▶ _EXERCISE DETAILS_: Transcribe the items below word for word, starting at the line containing "1568x490 pixels. Task: Focus" and continuing through the last line of the items, inclusive. Omit the pictures from your answer.

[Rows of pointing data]
● ● ● ●

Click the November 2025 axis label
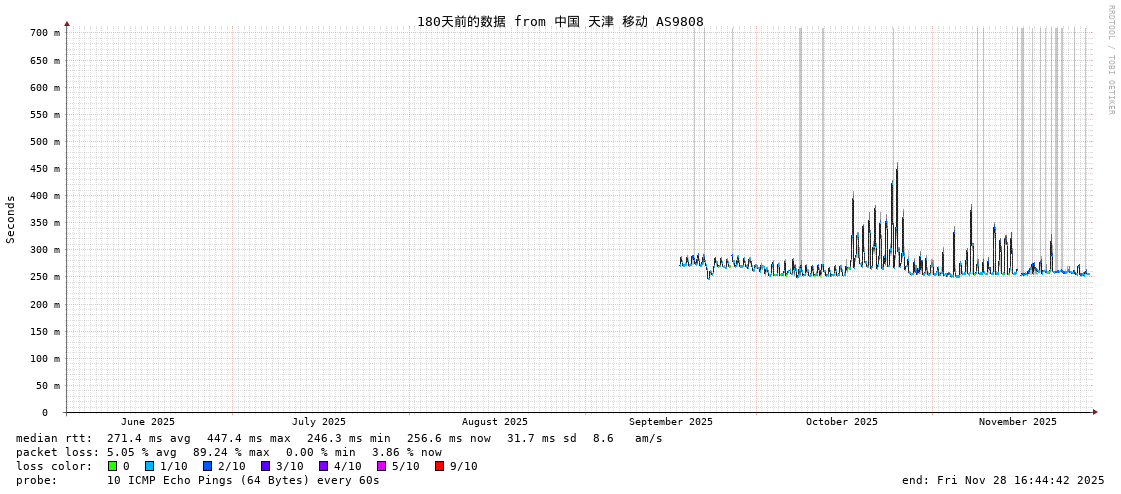Viewport: 1121px width, 494px height. coord(1017,422)

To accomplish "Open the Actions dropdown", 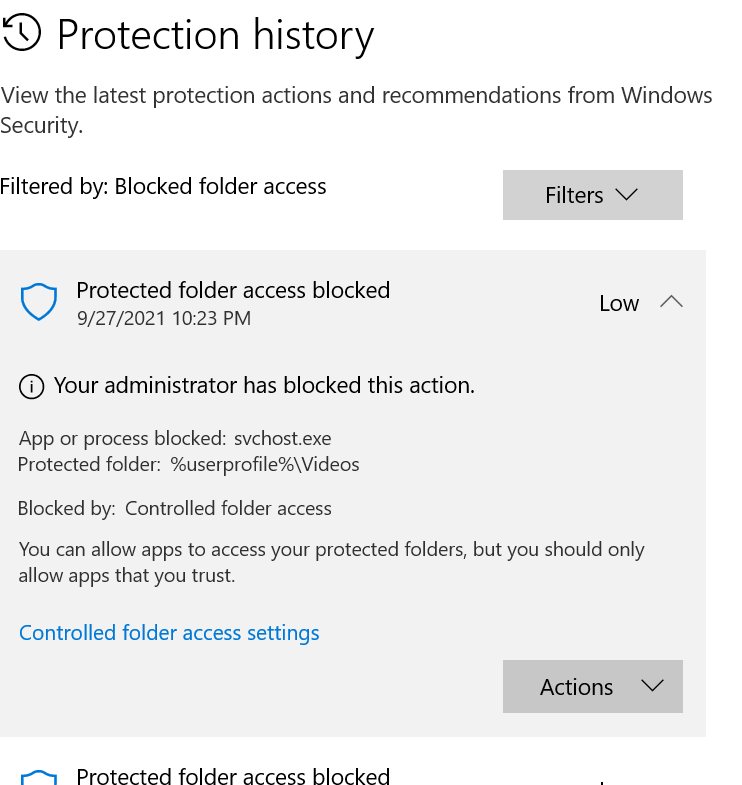I will (592, 686).
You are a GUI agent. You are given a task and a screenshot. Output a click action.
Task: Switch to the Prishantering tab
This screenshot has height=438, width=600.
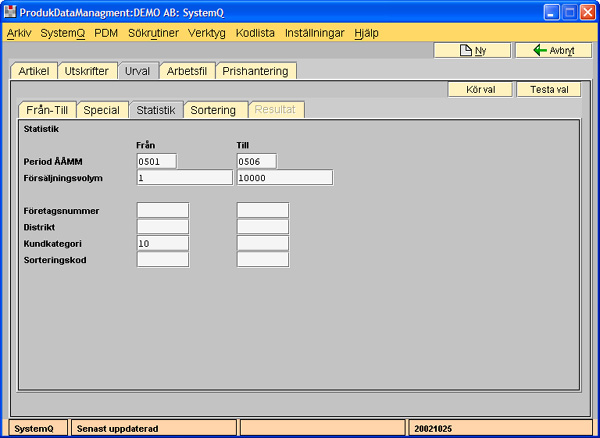(255, 71)
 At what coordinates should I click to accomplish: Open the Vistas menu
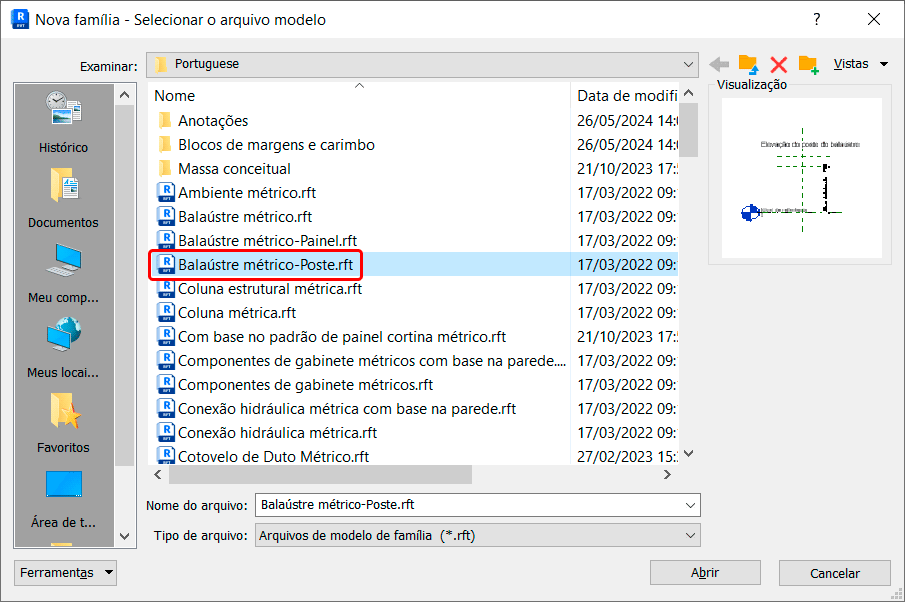point(860,64)
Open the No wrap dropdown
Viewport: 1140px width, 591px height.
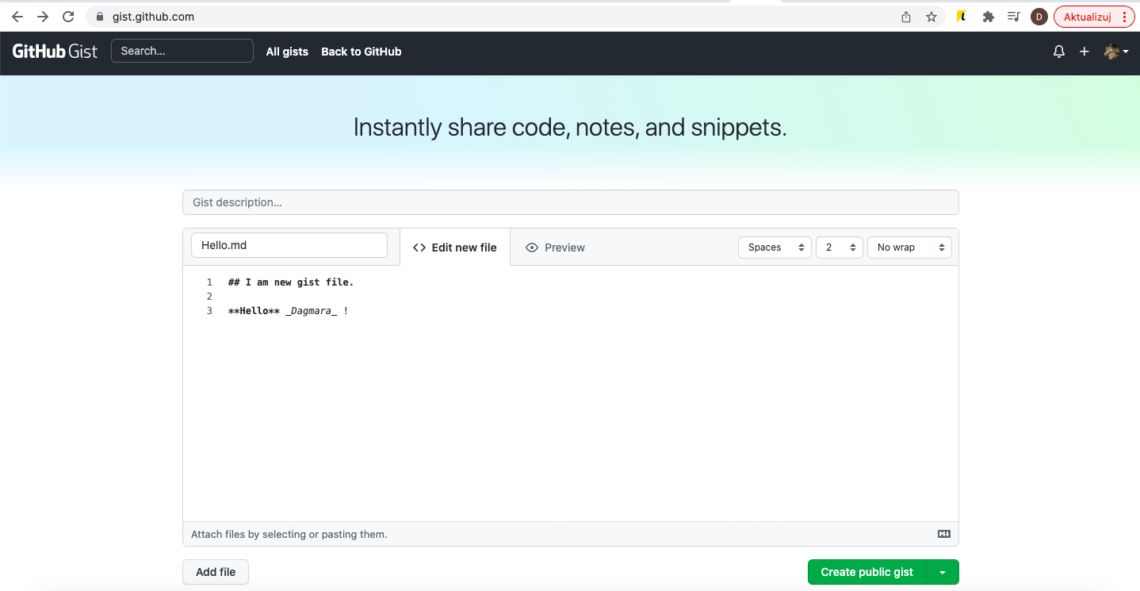coord(909,247)
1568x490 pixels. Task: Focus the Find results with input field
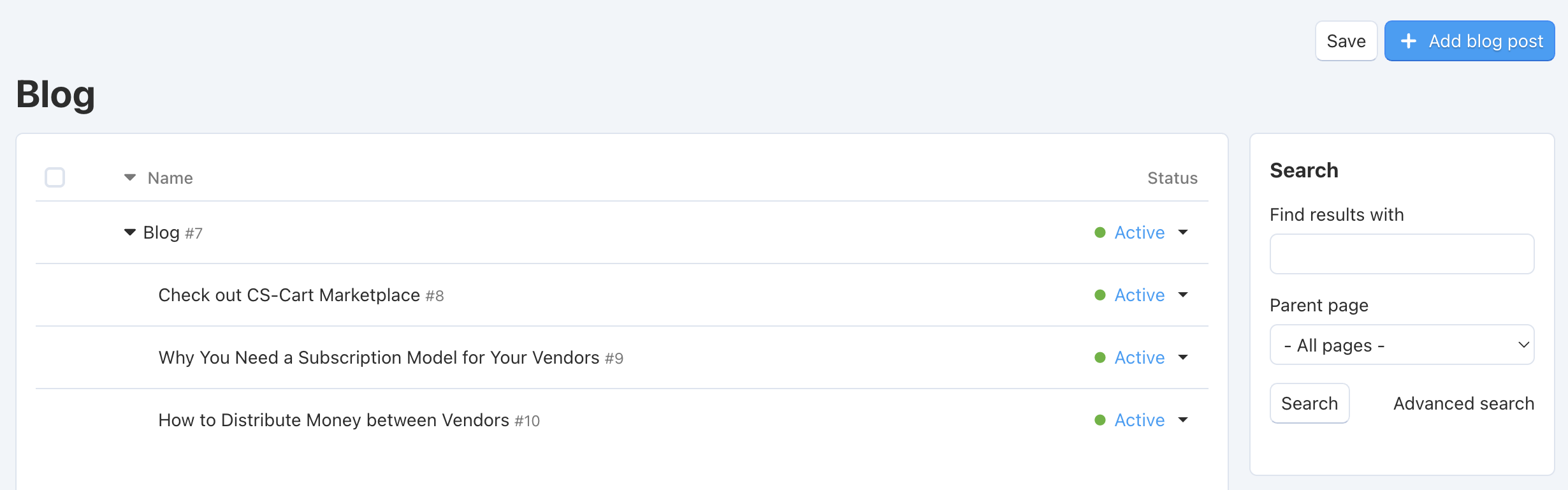click(x=1402, y=254)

● ● ● ●

▶ _ANSWER_:
1568x490 pixels. Task: Focus the Find results with input field
click(x=1402, y=254)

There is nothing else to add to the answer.